Data

« previous post | next post »

Today's PhD Comics:

Interesting that we haven't seen "datums", like "spectrums" and so on.



30 Comments

  1. Matthew Wright said,

    August 10, 2015 @ 6:47 am

    Sometime last century I saw an earnest American economist on Channel 4 News describe something or other as an important indice of something else.

  2. Dick Margulis said,

    August 10, 2015 @ 6:49 am

    Um—or is that ums?—datums is the accepted plural in surveying and related fields:

    https://www.ahdictionary.com/word/search.html?q=datum

  3. Jonathan Badger said,

    August 10, 2015 @ 7:19 am

    My graduate advisor always liked to say "datums", but I suspect it was meant in jest.

  4. Rodger C said,

    August 10, 2015 @ 7:45 am

    Snooka.

  5. Acilius said,

    August 10, 2015 @ 8:50 am

    Reading the strip panel by panel, I wondered what the "deep philosophical question" would be. My guess was that the question would be about the role of etymological information in the process of deciding which of various constructions in current use would fit best in a particular context. How exactly you get from that stylistic process to a "deep philosophical question" about the nature of language in four panels and still have room for a punchline isn't clear to me, but hey, PhD Comics is a big enough deal that I assume Jorge Cham can pull it off.
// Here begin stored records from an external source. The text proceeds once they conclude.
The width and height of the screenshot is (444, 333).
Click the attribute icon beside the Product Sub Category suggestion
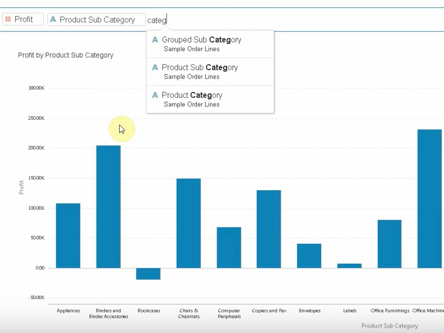[155, 67]
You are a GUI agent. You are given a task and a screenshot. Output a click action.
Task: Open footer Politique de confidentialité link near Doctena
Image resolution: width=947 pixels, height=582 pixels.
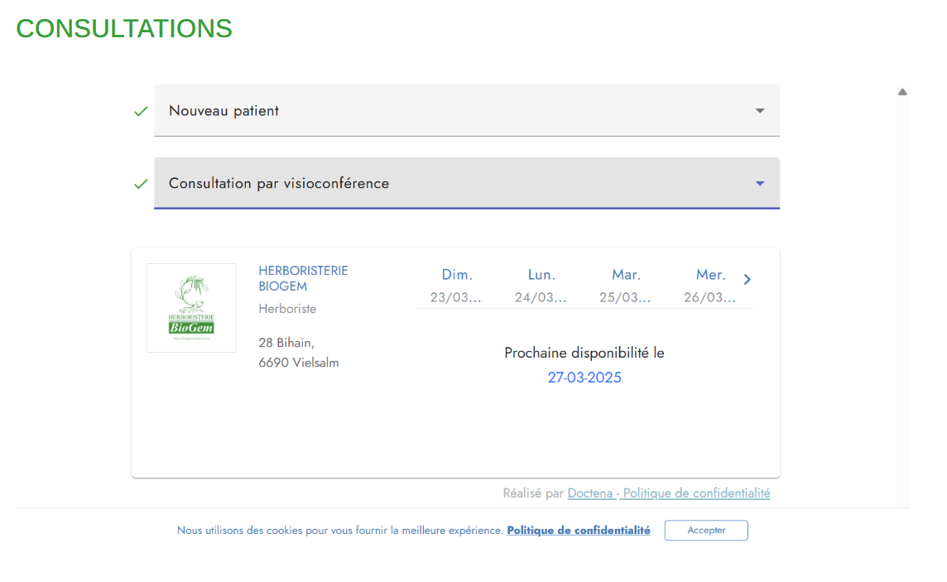click(x=696, y=493)
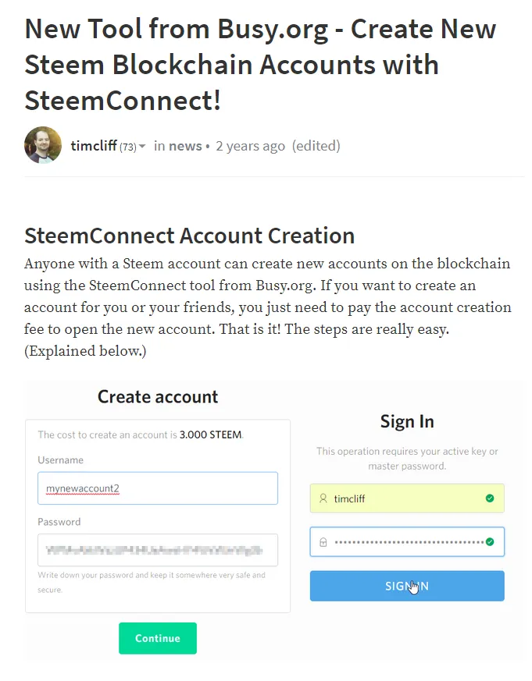The height and width of the screenshot is (681, 532).
Task: Click the green Continue button
Action: 158,638
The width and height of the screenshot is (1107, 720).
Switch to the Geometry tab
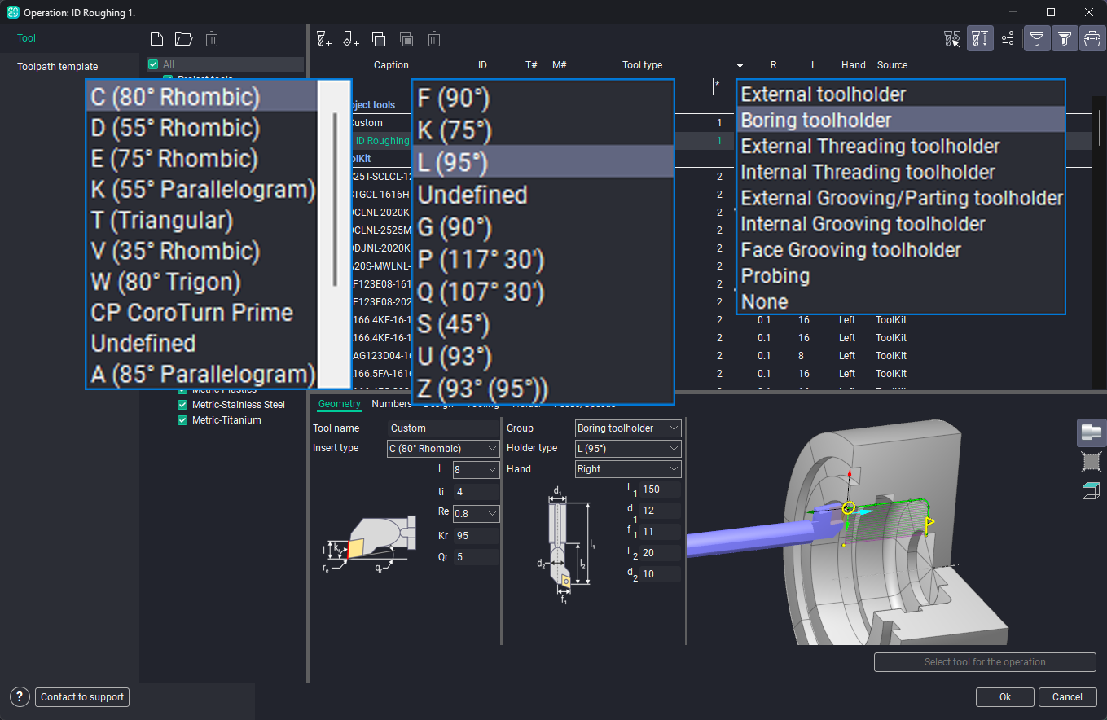tap(339, 404)
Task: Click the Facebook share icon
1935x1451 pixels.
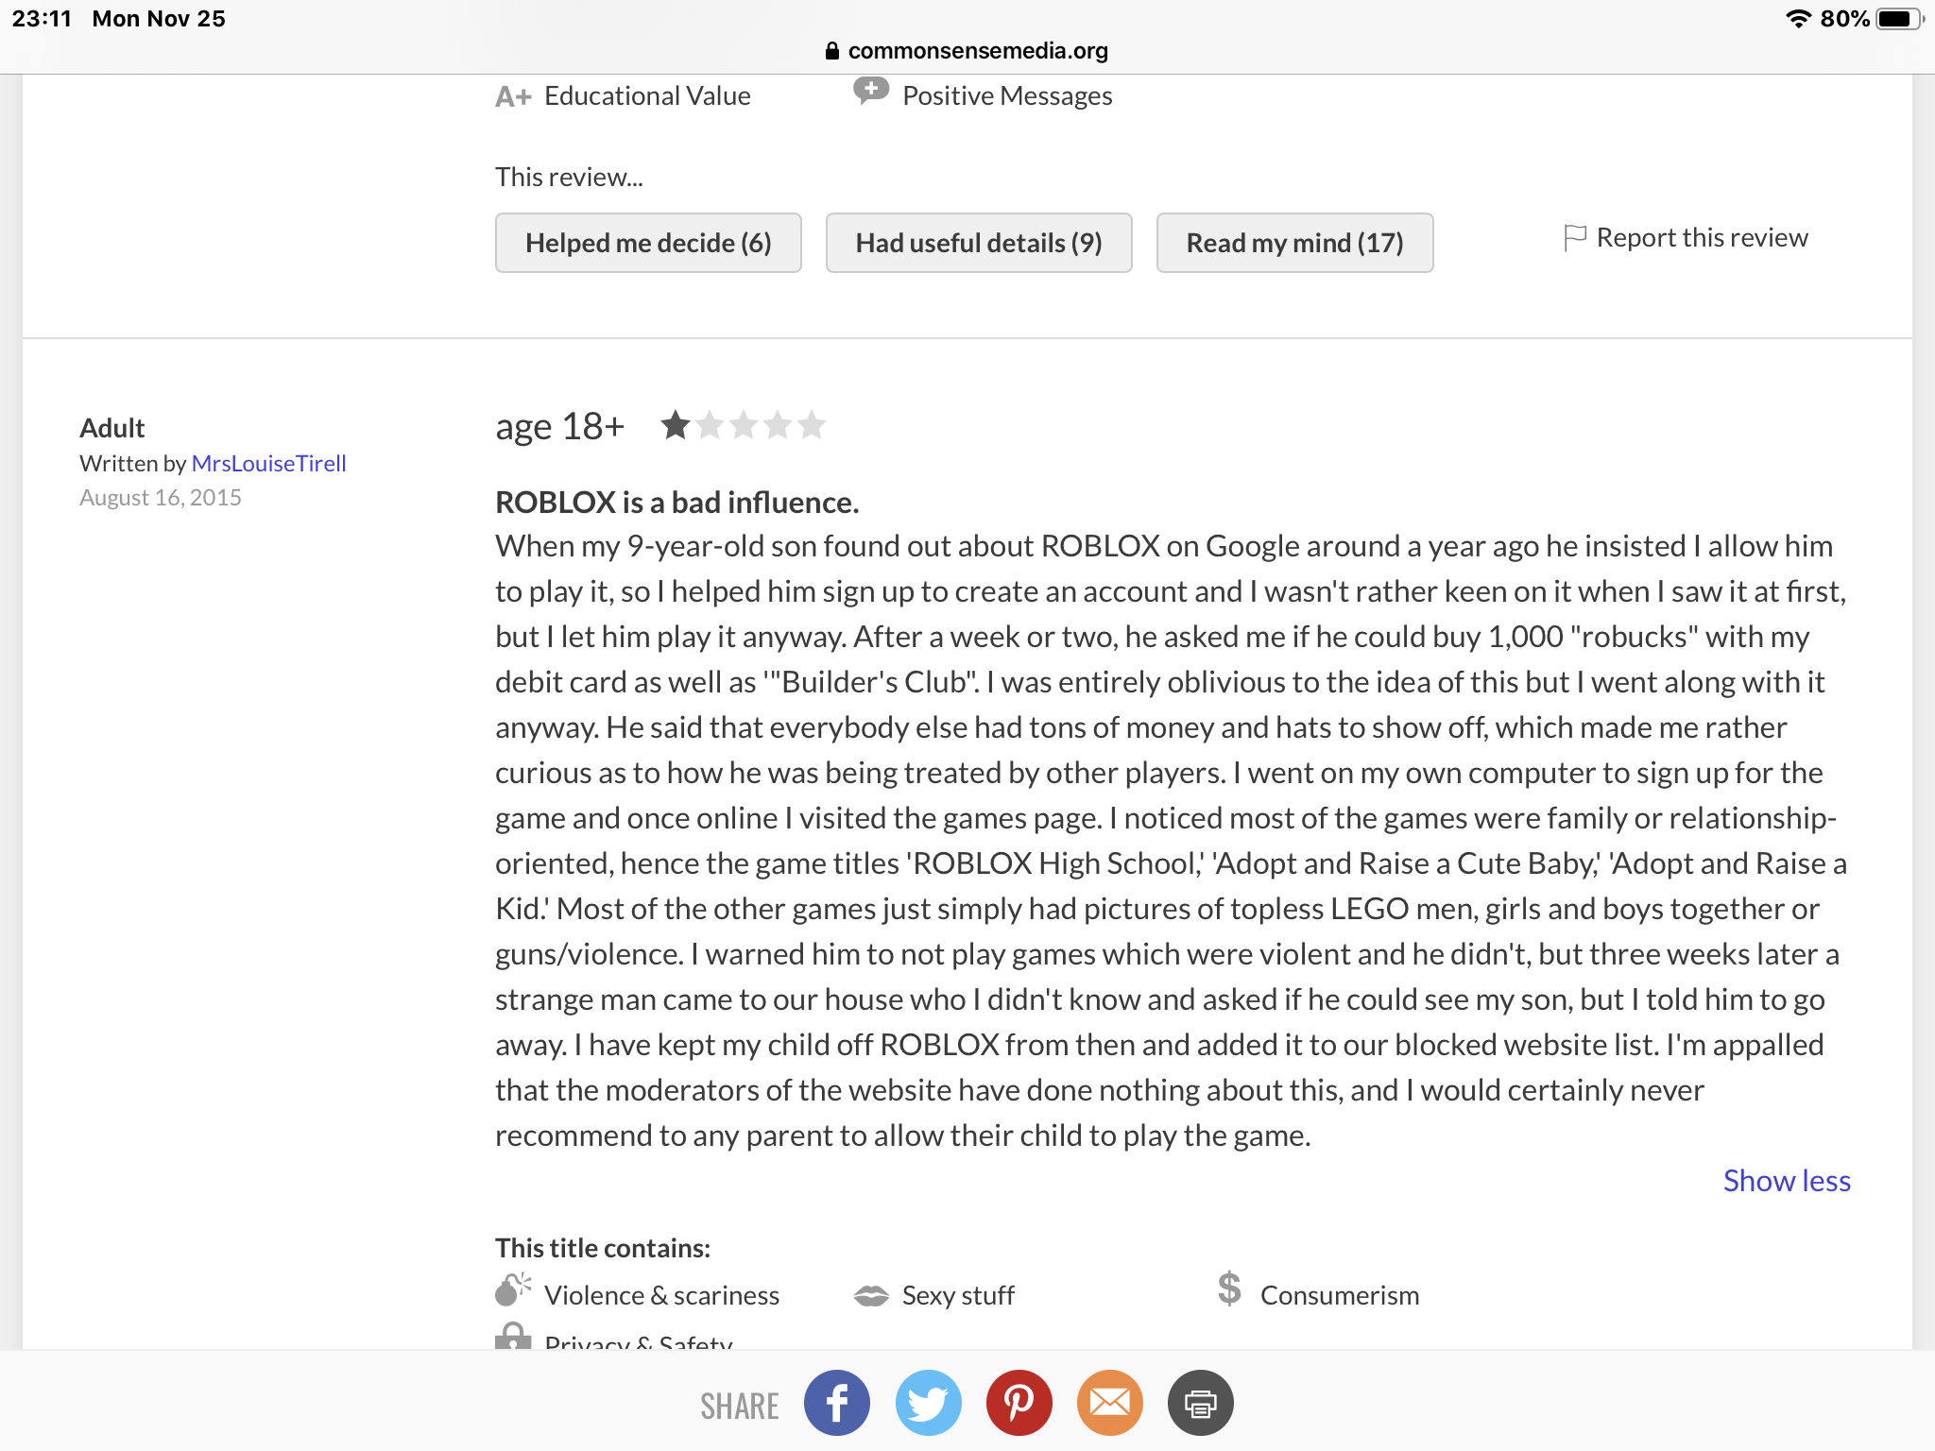Action: 836,1404
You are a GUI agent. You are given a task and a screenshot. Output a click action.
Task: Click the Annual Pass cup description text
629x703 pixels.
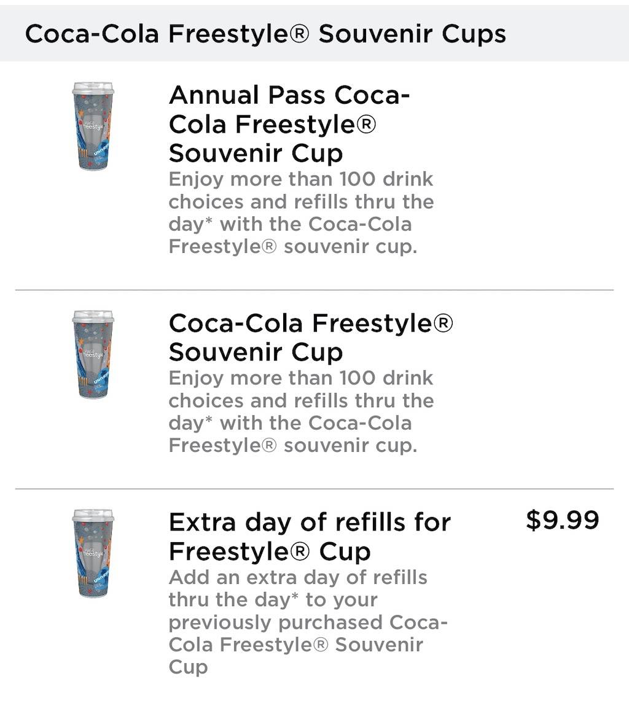click(301, 213)
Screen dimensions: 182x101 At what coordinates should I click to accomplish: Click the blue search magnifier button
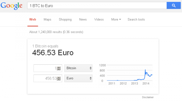pos(173,5)
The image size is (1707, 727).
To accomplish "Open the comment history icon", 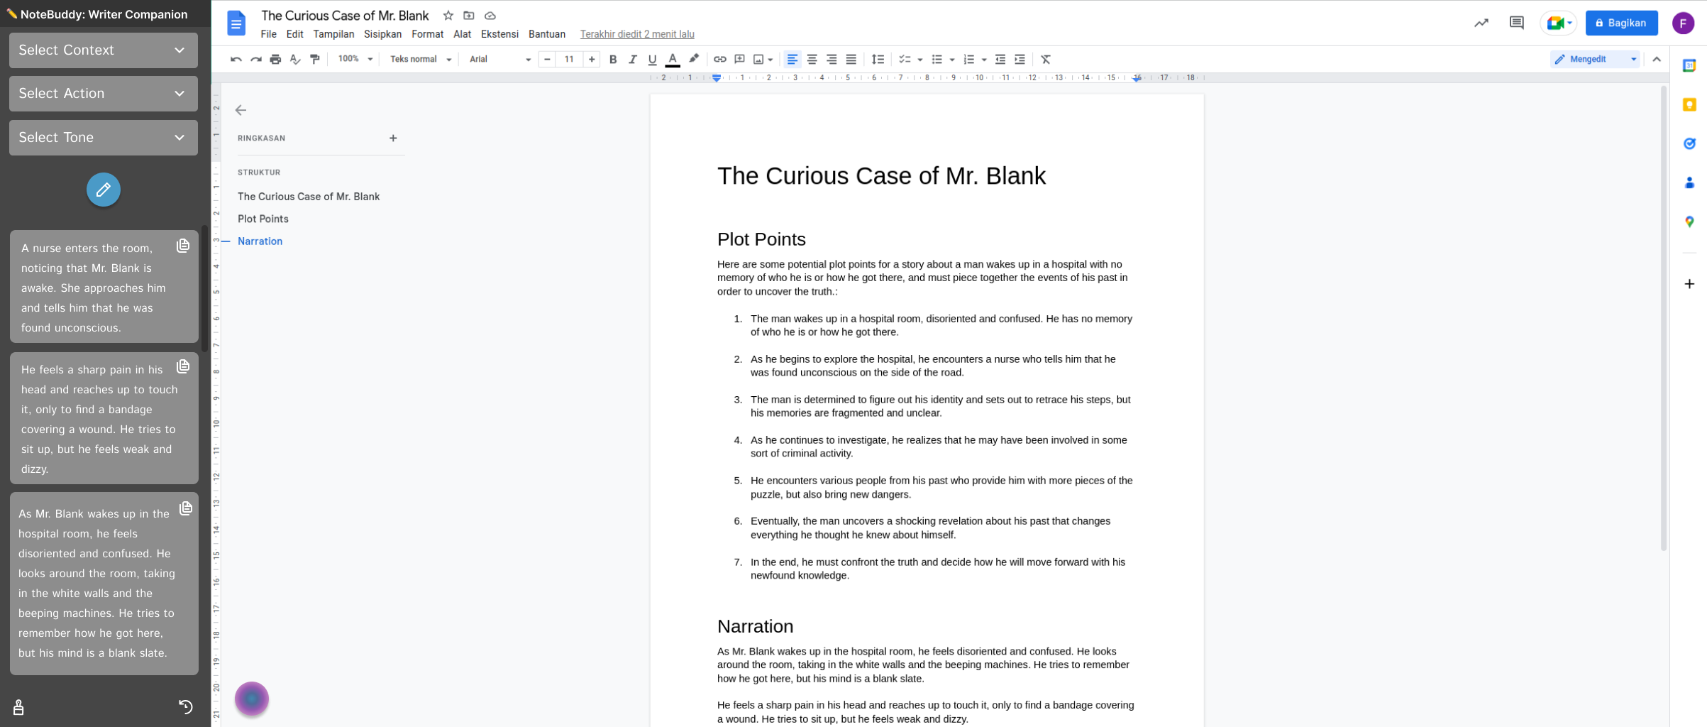I will pyautogui.click(x=1516, y=23).
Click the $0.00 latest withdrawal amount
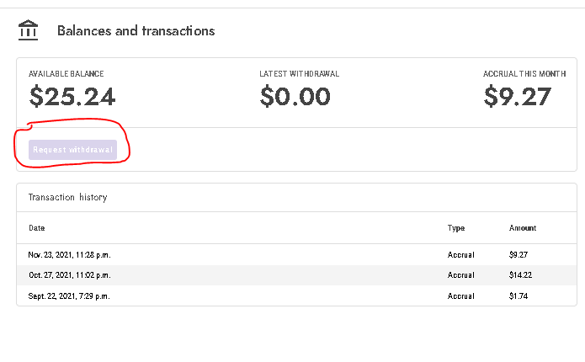This screenshot has height=362, width=585. (295, 96)
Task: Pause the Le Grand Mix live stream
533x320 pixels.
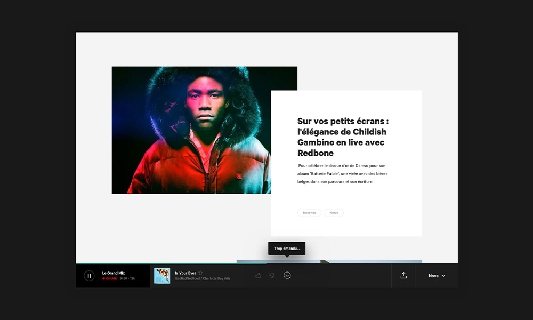Action: click(89, 276)
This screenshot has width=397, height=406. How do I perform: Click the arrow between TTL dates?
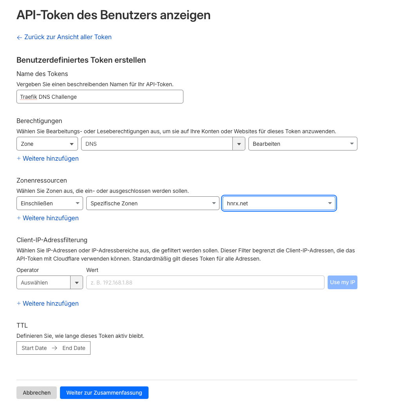click(54, 348)
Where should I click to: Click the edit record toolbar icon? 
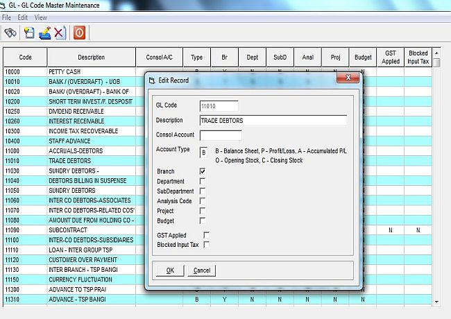[x=44, y=33]
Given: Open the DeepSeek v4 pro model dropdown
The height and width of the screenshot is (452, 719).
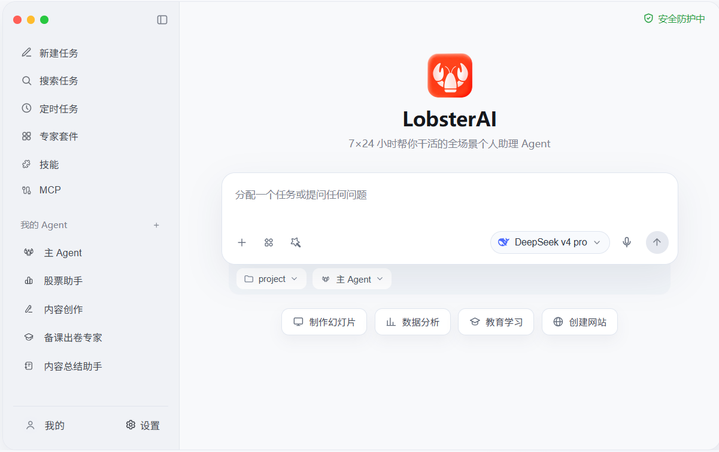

    Instead we get this claim that "It depends on whether you consider data to be facts (plural) or information (which is singular.)" To which the only appropriate response is: No, it doesn't! English speakers treat the words "scissors" and "trousers" as grammatical plurals, from which it does not at all follow that we "consider" the things they name to be in any sense multiple. It is all too similar to today's xkcd, which you reproduce in today's other post, except that relatively few of the people who like to say "There is no 'I' in team" seriously believe that they are raising a "deep philosophical question."

  6. Jonathon Owen said,

    August 10, 2015 @ 10:07 am

    The best way to determine whether it's singular or plural, of course, is not to reflect on the philosophy of meaning but to look at the data. And it's pretty clear that data doesn't behave like a normal plural—it has no real singular form (notice that the comic uses "data point" rather than "datum"), and it's not actually countable (nobody ever says "as these 317 data show").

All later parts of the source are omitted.